Oil prices weakened on Friday in quiet trade on account of the United States Thanksgiving holiday, falling amid glut fears and reservations about a vaccine to end coronavirus pandemic.

Brent crude dipped by 10 cents at $47.70 by 08:02 West Africa Time, after easing by 1.7% overnight. West Texas Intermediate (WTI) slipped by 86 cents or 1.9% to $44.85. WTI did not settle on Thursday due to the holiday.

Brent and WTI have climbed by around 6% this week, after AstraZeneca previously declared its COVID-19 vaccine might have 90% efficacy, boosting successful trial results of two others still in the process of development in the scramble to curb the worst pandemic in a century.

Yet questions have been posed over the so-called “vaccine of the world” as scientists in their number have expressed doubts over how robust the results of the trials were.

Read also: Oil rebound ends amid hints of bigger output; Bonny Light gains $0.24

“With much of oil’s rally in November built on expectation, sentiment and speculative fast money, some sort of correction was long overdue,” Jeffrey Halley, senior market analyst at OANDA said.
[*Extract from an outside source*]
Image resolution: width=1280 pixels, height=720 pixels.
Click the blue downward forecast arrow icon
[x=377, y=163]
“A thin market and the OPEC+ ministers meeting on Monday seem to have been the precursors for traders to lighten bullish positioning.”
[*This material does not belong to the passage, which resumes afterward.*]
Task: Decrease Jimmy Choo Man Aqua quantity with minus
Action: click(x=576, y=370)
The Organisation of the Petroleum Exporting Countries (OPEC) and other producers like Russia that make up the OPEC+ cartel are inclined to delay next year’s proposed upward review of oil output, three sources close to OPEC+ told Reuters.

OPEC was proposing to lift production by 2 million barrels per day (bpd) in January – about 2 per cent of world’s output – as it prepares to scale back this year’s record supply cuts. OPEC+ ministers are to meet from Monday.

Increasing Libyan supply is stoking fears regarding oversupply in the market as people are disregarding lockdown advice and travelling.

Roughly 6 million Americans took air trips from Friday and Wednesday ahead of the Thanksgiving break as they defied advice from the Centres for Disease Control to stay home, said the U.S. Transportation Security Administration.